◆ EXERCISE BRIEF ◆
What's needed is an exact copy of the lines from the one that contains "The height and" to the end of the data below, leaving the pictures out.

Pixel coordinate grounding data

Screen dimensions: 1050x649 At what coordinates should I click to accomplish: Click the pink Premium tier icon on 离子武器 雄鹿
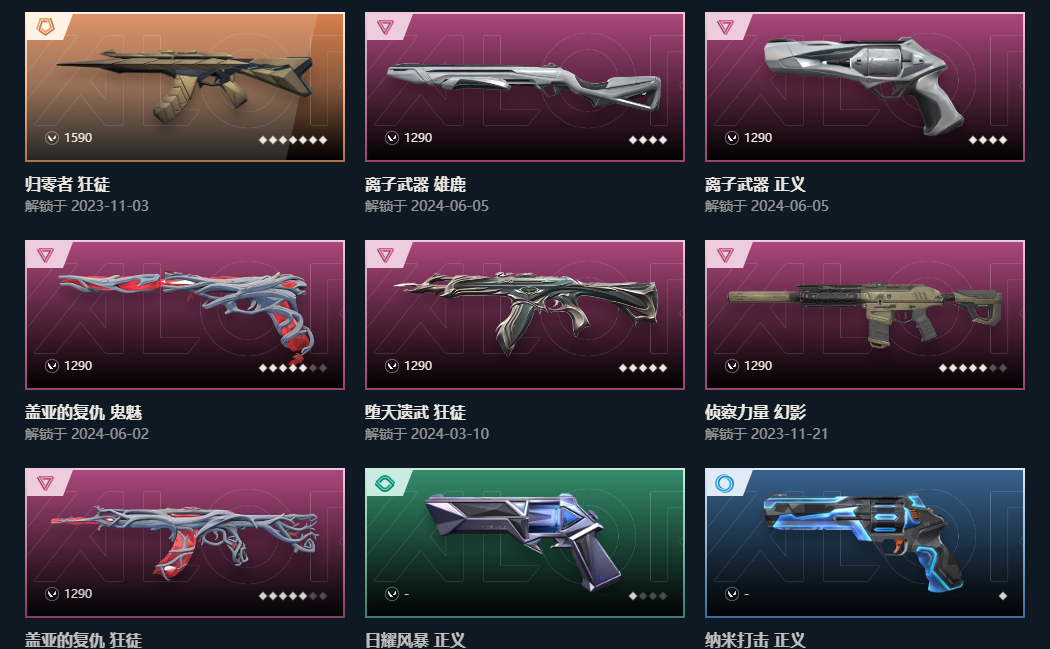click(x=385, y=27)
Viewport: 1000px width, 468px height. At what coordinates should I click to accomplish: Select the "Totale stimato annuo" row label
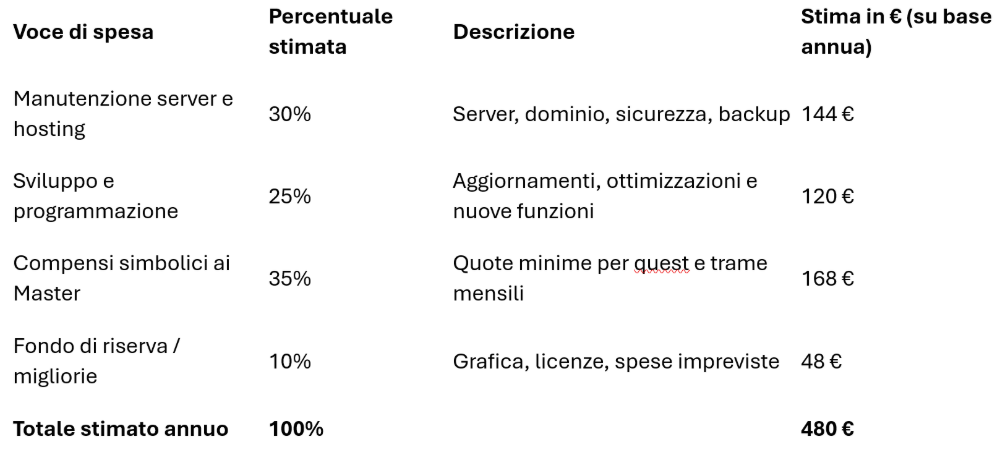tap(120, 429)
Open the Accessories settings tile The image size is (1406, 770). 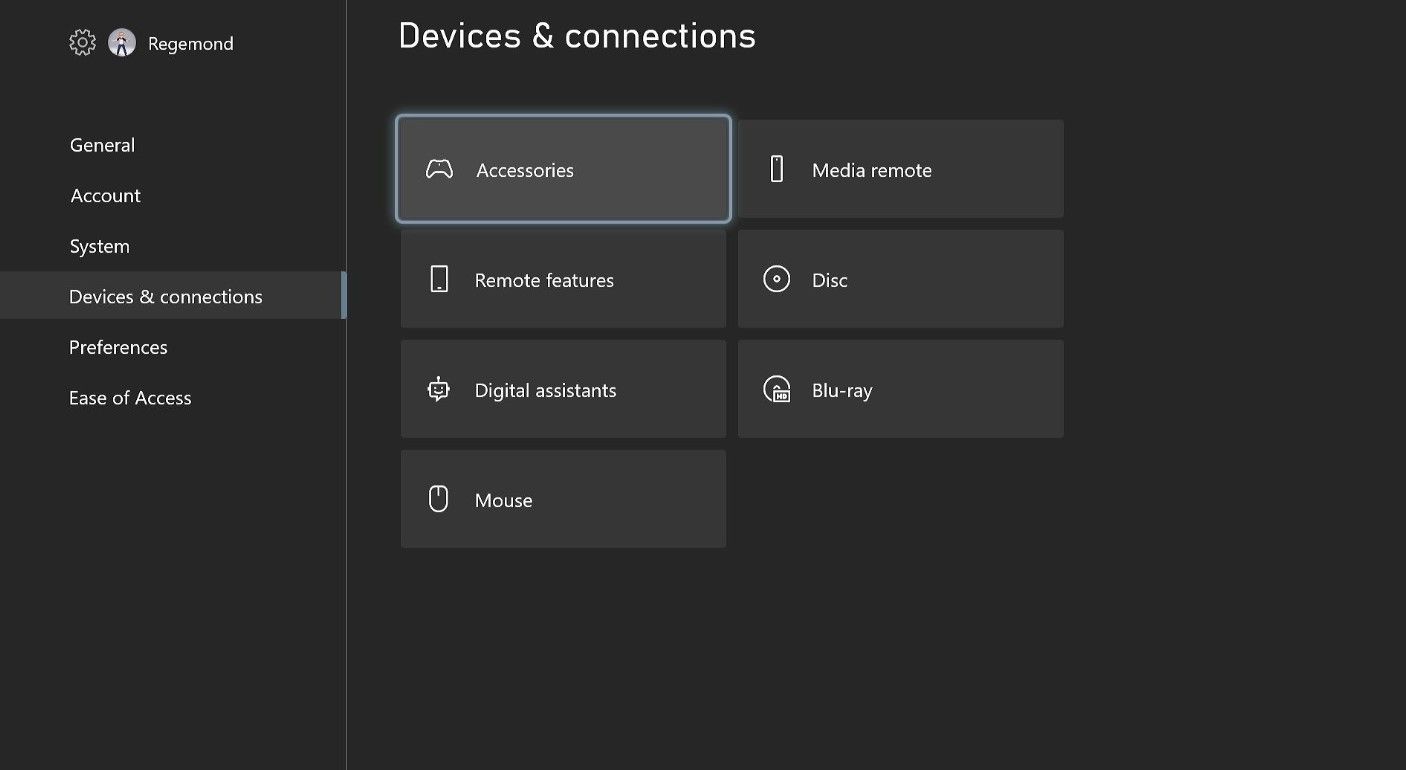tap(563, 169)
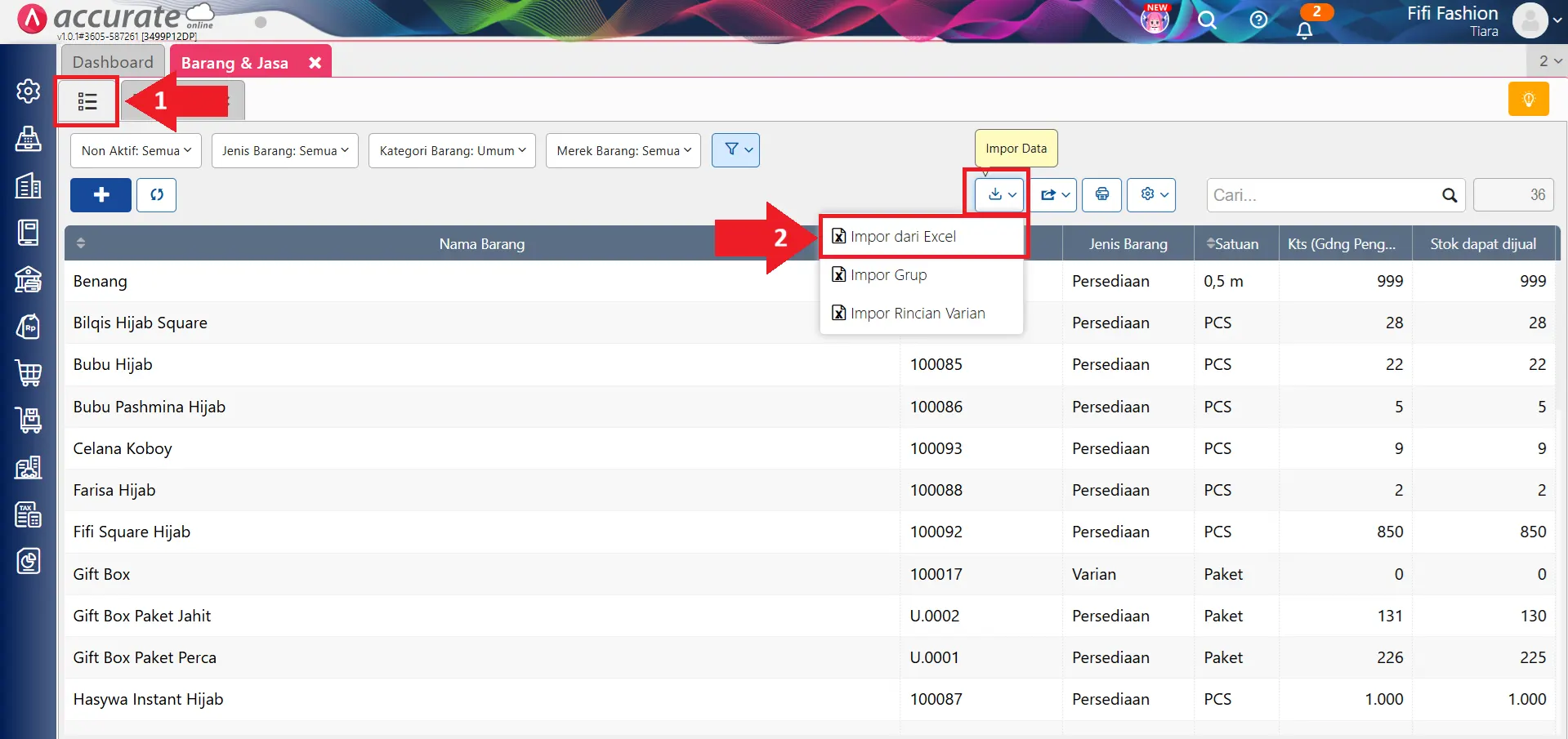This screenshot has width=1568, height=739.
Task: Choose Impor Rincian Varian option
Action: coord(917,314)
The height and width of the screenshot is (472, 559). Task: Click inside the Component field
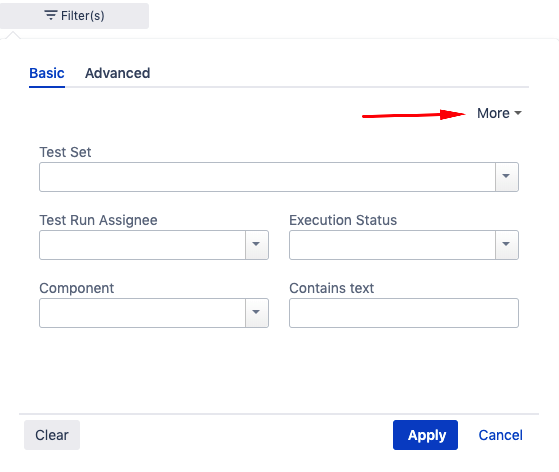(x=142, y=313)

◆ RESULT ◆
The height and width of the screenshot is (472, 559). Task: Click inside the Component field
(x=142, y=313)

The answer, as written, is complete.